Back at Vanderbilt, Hasselbring looks forward to collaborating with researchers across the university to identify and support similar projects that can translate into classroom applications.
“As a researcher, one thing that you want to know is that your research is making a difference out in schools. I hear weekly from teachers and kids about how their lives have changed because of Read 180,” he said. “I think we have an opportunity to do that again here at Peabody because there is so much good research going on.”
Hasselbring is currently interested in exploring a math application based upon the principles of Read 180.
“As bad as the reading problem is, I think the math problem is at least as significant, so we’re looking into a math intervention program,” he said.
Though not teaching, Hasselbring expects to work closely with faculty to seek out opportunities to share research with the future teachers Peabody trains.
“I felt in the past that my research really influenced what I was doing in the classroom,” he said. “The Peabody faculty comprises very good researchers, and as we learn things at Peabody, the faculty are very good at bringing that cutting-edge research to the classroom.”

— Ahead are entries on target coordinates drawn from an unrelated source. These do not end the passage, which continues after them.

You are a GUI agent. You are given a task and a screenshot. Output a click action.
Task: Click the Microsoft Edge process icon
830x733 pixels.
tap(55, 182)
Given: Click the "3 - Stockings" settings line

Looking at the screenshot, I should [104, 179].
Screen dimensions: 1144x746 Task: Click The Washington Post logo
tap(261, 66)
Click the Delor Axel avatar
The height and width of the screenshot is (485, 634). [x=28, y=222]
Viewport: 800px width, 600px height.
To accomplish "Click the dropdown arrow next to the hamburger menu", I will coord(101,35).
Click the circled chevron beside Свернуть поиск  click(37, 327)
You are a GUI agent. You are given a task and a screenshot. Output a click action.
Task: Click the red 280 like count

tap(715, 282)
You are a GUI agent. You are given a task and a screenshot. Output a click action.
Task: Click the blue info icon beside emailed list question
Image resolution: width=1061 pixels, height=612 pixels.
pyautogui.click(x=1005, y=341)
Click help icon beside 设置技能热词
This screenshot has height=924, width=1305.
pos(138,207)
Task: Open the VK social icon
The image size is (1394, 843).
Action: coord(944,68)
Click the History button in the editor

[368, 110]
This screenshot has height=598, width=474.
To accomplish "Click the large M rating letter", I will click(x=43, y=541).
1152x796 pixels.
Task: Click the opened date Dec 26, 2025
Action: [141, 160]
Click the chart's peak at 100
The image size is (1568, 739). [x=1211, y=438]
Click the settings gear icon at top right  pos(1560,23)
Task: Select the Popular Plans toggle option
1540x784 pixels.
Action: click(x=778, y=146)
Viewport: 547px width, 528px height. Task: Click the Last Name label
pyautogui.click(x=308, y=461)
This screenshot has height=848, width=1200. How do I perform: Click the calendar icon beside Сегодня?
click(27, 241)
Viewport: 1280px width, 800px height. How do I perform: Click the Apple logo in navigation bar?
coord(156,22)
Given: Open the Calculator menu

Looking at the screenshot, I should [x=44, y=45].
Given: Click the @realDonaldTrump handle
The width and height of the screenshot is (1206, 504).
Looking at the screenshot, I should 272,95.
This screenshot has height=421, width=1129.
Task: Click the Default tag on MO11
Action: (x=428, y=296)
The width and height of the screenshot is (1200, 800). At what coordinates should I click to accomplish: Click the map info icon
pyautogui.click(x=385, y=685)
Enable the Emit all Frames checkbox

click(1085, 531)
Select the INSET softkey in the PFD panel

Hasselbring has won competitions for educational software sponsored by the Council for Exceptional Children and Johns Hopkins University. He has held committee posts with the National Governor’s Association and the National Academy of Sciences.He also has been a visiting scholar at the National Institute of Special Education in Tokyo, Japan; the China Disabled People’s Federation in Beijing, China; and the U.S. Information Agency in Minsk, in the former U.S.S.R.
A prolific scholar, Hasselbring has authored or coauthored three books, 40 book chapters and numerous journal articles.He has been principal investigator or coprincipal investigator for grants totaling more than $19 million.
Hasselbring earned his Ed.D. from Indiana University in 1979, majoring in special education. Prior to joining Peabody, he taught at North Carolina State University in Raleigh.